Levis, born to a Jewish family, was inspired to the discovery of the creative process working through his childhood experiences of WWII, the Holocaust and the Communist Civil War in the light of the wisdom of the Greek culture. He spent his career pondering on behavior and religions seeking to heal the person and the world.

He departed observing a phenomenon repeated five times in the Greek Cosmogony. He proceeded to unite conceptually behavior and morality with science and validated this theory demonstrating the scientific and moral nature of the creative process. He used art exhibits, and devised two technologies demonstrating the creative process as a scientific phenomenon: A self-assessment available online and a card game called Moral Monopoly.

His work was articulated in seven self-published volumes. They departed from a dramatic play, The Argives, continued with an overview of the Contributions of the Formal Theory, then a thorough presentation of the concepts in a textbook, simultaneously with a workbook that introduced the self-assessment; he continued with three volumes of evidence validating the theory. One book was on the museum exhibits, and two volumes on case studies. His research work is summed up with the Moral Monopoly, an educational card-game, applying the formal analysis to eight cultural stories integrating the religions of the world as a progression of scientific discoveries of the relational modalities improving the family institution and the abstraction on the nature of the divine. The game clarifies the six role structure of stories, their leading to alternative relational modalities, and points out the progression to improving resolutions promoting mutual respect as the key to the Moral Science. The game promotes the scientific analysis of the creative process as transformative.

== Publications ==

- Conflict Analysis: the Formal Theory of Behavior, outlines the principles of the Formal Theory, and develops a scientific method for understanding behavior. The textbook formulates a method of studying emotional energetic transformations with the guidance of physics, studying the dialectics of unconscious dynamics as a scientific phenomenon.
- Conflict Analysis Training  is a workbook of exercises and assessments that lead towards greater self awareness and understanding.
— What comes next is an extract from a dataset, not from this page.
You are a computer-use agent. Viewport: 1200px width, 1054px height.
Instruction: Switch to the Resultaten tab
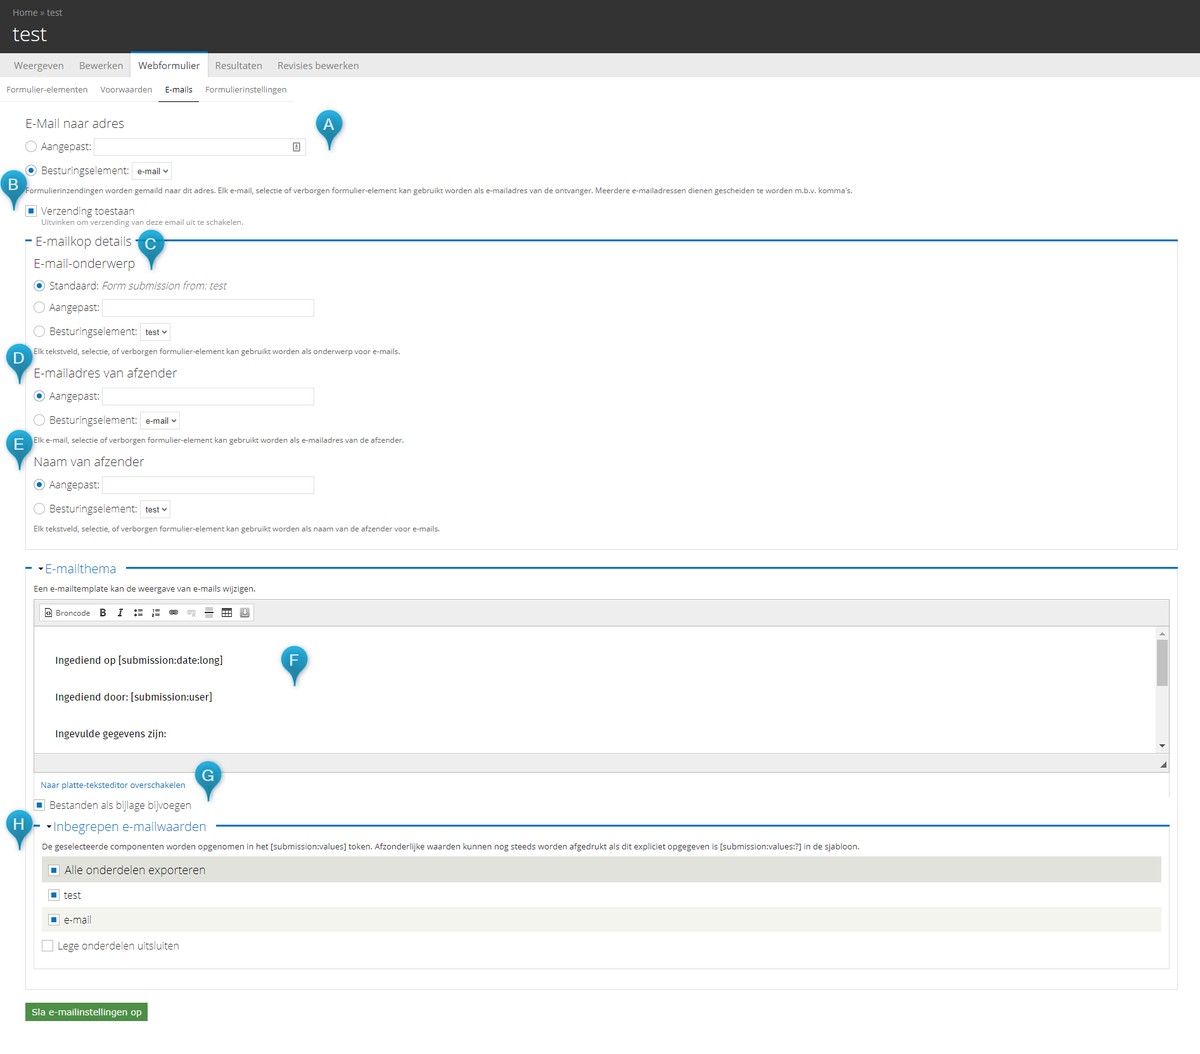point(239,66)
The book guides its readers to an understanding of their relational modality, how they deal with conflict, and how they can best improve.
- Science Stealing the Fire of the Gods and Healing the Worlds, published Summer 2011, explores in detail the Museum's exhibits, investigating the emotional discovery present in the Gorski Retrospective, and retracing the evolution of abstraction in religious paradigms. Based upon the myth of Prometheus stealing the fire of Olympus, the book presents science as now demystifying religion and offering humanity the tools of moral life.
- Creativity & Power Management, A Concise Program of Emotional Education I: The Clinical Delivery of the Conflict Analysis Battery: A Didactic, Diagnostic and Therapeutic Self-Assessment,  published in Spring 2016, is book of clinical case studies, illustrates a new theory, the Formal Theory, and a new therapy, Creativity and Power Management, as a concise program of emotional education utilizing the Conflict Analysis Battery and the simple scientific principles of the Formal Theory .
- Creativity and Power Management, A Concise Program of Emotional Education II: The Psychoeducational Delivery of the Conflict Analysis Battery, published Fall 2016, is a book of case studies from clients that have completed the online emotional education program as well as cases from students and other-non clinical clients. The book presents a model of wellness education for the masses and a format for introducing emotional education to the classroom.
- The Moral Science Primer, published Winter 2023, sums up the theory and its multiple validations confirming psychology to be a science. The volume identifies the disciplines of psychology in its four sections: Epistemology, Diagnoses and Therapy, Assessment and Morality.